Uit een recente studie van het Massachusetts Institute of Technology (MIT) blijkt dat vliegen steeds veiliger wordt. Sinds het eind van de jaren zestig is het risico om tijdens een vlucht te overlijden elk decennium gehalveerd, wat de constante vooruitgang op het vlak van veiligheid in de lucht in de verf zet.
Tussen 2018 en 2022 was het risico op overlijden wereldwijd één passagier op 13,7 miljoen, een duidelijke verbetering ten opzichte van eerdere periodes. Ter vergelijking: tussen 2008 en 2017 was dat één op 7,9 miljoen en tussen 1968 en 1977 één op 350.000. “De veiligheid van de luchtvaart blijft verbeteren,”, zegt Arnold Barnett, professor aan het MIT en medeauteur van de studie die gepubliceerd werd in het Journal of Air Transport Management.
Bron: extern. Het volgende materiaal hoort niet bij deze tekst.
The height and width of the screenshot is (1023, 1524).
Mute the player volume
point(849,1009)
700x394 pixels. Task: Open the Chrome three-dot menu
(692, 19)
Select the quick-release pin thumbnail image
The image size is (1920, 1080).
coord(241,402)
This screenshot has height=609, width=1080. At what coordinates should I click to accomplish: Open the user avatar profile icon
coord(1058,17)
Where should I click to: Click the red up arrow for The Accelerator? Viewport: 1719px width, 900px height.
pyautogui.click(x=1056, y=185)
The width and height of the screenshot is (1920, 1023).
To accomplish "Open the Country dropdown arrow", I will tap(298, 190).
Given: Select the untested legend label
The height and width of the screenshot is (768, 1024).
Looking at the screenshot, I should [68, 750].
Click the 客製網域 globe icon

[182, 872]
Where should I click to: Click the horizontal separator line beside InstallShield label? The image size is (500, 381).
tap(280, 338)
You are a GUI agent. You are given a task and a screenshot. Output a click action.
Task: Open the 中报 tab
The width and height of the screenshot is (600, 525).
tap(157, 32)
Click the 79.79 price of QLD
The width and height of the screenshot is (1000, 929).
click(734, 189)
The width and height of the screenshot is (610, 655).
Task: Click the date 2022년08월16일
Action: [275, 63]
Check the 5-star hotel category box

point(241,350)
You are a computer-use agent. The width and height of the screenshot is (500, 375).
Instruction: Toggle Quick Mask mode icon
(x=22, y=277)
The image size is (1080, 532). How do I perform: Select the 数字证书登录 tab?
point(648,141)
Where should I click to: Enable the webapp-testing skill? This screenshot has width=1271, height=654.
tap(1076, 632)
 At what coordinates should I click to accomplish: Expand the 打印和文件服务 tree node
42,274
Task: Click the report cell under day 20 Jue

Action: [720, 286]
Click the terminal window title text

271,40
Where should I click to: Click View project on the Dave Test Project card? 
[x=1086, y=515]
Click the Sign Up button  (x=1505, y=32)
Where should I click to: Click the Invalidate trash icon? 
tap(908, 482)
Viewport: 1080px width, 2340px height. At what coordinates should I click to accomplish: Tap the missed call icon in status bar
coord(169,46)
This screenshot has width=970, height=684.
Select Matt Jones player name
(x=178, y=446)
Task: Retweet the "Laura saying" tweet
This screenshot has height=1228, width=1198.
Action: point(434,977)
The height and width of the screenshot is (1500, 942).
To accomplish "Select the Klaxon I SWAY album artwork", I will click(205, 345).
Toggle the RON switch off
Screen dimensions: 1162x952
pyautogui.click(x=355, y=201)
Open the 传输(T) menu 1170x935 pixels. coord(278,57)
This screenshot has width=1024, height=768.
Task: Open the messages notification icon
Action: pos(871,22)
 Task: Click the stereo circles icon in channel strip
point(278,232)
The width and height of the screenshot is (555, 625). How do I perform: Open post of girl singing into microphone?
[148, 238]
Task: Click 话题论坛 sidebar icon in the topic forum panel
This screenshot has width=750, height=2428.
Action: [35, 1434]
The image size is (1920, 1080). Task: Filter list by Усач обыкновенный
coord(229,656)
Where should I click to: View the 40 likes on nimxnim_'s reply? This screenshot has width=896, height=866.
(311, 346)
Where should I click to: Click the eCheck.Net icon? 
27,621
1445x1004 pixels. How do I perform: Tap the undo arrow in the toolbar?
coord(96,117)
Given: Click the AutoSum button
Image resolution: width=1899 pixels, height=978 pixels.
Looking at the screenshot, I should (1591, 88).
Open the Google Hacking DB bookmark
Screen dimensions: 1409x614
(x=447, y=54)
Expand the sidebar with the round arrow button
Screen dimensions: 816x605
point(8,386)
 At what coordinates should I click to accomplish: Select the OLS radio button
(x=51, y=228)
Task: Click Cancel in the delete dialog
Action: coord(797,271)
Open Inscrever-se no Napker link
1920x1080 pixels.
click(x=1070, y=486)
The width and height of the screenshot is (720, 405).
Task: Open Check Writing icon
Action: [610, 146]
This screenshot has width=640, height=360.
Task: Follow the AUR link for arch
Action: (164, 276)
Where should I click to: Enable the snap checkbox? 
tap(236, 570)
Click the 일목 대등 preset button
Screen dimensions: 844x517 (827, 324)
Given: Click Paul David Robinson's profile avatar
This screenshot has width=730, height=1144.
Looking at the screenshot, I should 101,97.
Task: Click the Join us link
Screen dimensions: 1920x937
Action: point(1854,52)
Hoewel de veiligheid over het algemeen verbetert, kunnen sommige regio’s betere cijfers voorleggen dan andere. De Verenigde Staten, de landen van de Europese Unie en landen als Japan en Nieuw-Zeeland behoren tot de veiligste. Toch zijn er ook valse noten, vooral in landen die geclassificeerd zijn in categorie twee, zoals Brazilië, India en Mexico. Toch zijn zelfs in deze regio’s de risico’s tussen 2018 en 2022 gehalveerd.
Hoewel het laatste grote ongeluk in de Verenigde Staten dateert uit 2009, met de crash van de Bombardier van Colgan Air in Buffalo, herinneren recente incidenten eraan dat veiligheid niet absoluut is. Luchtvaartmaatschappijen moeten dus, net als fabrikanten, waakzaam blijven. De recente problemen van Boeing met de 737 MAX zijn hier een goed voorbeeld van.